The prosecution also presented the
Counter-Affidavit of Cecilia Legrama, the mother of said Cedric Legrama wherein
Cecilia declared that her son Cedric Legrama was only eleven (11) months old at
the time of the execution of the purported Affidavits
of Ownership and could not have therefore executed the same.
On the other hand, petitioner
testified in his own defense. He
acknowledged the signatures in the Joint Affidavits
as his. According to petitioner, the documents
were brought to him by Madarang and he signed on each of the affidavits as oath
administering officer. He also admitted that
he did not know Roberto Querubin and Rufino Aniceto, the affiants therein.
Petitioner posited that the affidavits in question or the documentary exhibits
of the public prosecutor are not documents, as contemplated under Article 171
of the Revised Penal Code and therefore, they cannot be falsified and made a
criminal act thereunder. As to the Affidavits of Ownership, petitioner
insisted that no witness was presented to show and state under oath that the
signatures on the contested documents belong to him. He contended that in the absence of such
evidence, he should be acquitted.
On October 20, 2000, the
Sandiganbayan through its Fourth Division rendered a decision[11]
convicting petitioner of ten (10) counts of Falsification as charged in
Criminal Case Nos. 23850, 24644 to 24652.

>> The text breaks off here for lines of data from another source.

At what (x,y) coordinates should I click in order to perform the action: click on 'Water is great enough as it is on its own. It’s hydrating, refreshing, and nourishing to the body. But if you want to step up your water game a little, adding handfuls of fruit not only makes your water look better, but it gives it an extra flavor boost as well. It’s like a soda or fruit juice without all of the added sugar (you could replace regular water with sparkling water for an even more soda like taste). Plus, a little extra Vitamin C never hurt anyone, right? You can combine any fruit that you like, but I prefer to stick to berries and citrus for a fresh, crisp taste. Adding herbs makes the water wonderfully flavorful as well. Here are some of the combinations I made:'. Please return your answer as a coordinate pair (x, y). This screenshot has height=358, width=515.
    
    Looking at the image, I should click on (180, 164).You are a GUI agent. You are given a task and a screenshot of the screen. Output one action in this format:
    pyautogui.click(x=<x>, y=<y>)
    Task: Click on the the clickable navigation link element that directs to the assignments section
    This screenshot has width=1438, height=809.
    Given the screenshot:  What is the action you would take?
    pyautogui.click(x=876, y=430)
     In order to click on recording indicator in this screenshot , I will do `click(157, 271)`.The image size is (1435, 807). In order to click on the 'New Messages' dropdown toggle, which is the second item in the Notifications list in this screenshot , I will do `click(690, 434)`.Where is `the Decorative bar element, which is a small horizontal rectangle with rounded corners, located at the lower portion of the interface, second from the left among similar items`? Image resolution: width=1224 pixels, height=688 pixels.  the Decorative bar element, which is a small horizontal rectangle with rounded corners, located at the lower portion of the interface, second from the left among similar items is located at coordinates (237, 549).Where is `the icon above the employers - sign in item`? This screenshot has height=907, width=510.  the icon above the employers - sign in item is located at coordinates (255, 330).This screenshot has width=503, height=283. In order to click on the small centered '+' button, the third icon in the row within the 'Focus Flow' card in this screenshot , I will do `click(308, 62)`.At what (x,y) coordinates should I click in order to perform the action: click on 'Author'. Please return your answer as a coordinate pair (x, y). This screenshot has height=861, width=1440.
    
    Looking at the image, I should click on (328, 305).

On October 24, 2000, petitioner filed
a motion for reconsideration. Again on December 22, 2000, without awaiting the
resolution of said motion for reconsideration, petitioner filed a Manifestation with Motion to Consider the
Motion for Reconsideration as a Motion for New Trial as per Rule VIII of the
Revised Rules of the Sandiganbayan in relation to Section 2 (a) of Rule 121 of
the Rules on Criminal Procedure.[12]
On January 8, 2001, the Sandiganbayan
denied the motion for reconsideration.[13] On January 19, 2001, petitioner filed a Manifestation and Submission of Evidence
Which Became Available Only Recently.[14] The evidence consisted of affidavits of
recantation executed by Elsie de Dios, Rene Abad and Rodolfo Querubin.
In the resolution[15]
dated April 5, 2001, the Sandiganbayan deferred ruling on the Manifestation with Motion to Consider the
Motion for Reconsideration as a Motion for New Trial and required Elsie de Dios, Rene Abad and
Rodolfo Querubin, to appear and testify before it.
In the resolution[16]
dated October 30, 2001, petitioner’s Motion
to Consider the Motion for Reconsideration as a Motion for New Trial was treated
as a second motion for reconsideration, and denied on the ground that the same
was filed without leave of court and that the filing of a second motion is
proscribed by the rules. With the denial
of his motion, petitioner filed a third motion for reconsideration which was
opposed by the prosecution.
Unperturbed, petitioner filed a Manifestation and/or Explanation with Leave
of Court to File a Motion for Reconsideration[17]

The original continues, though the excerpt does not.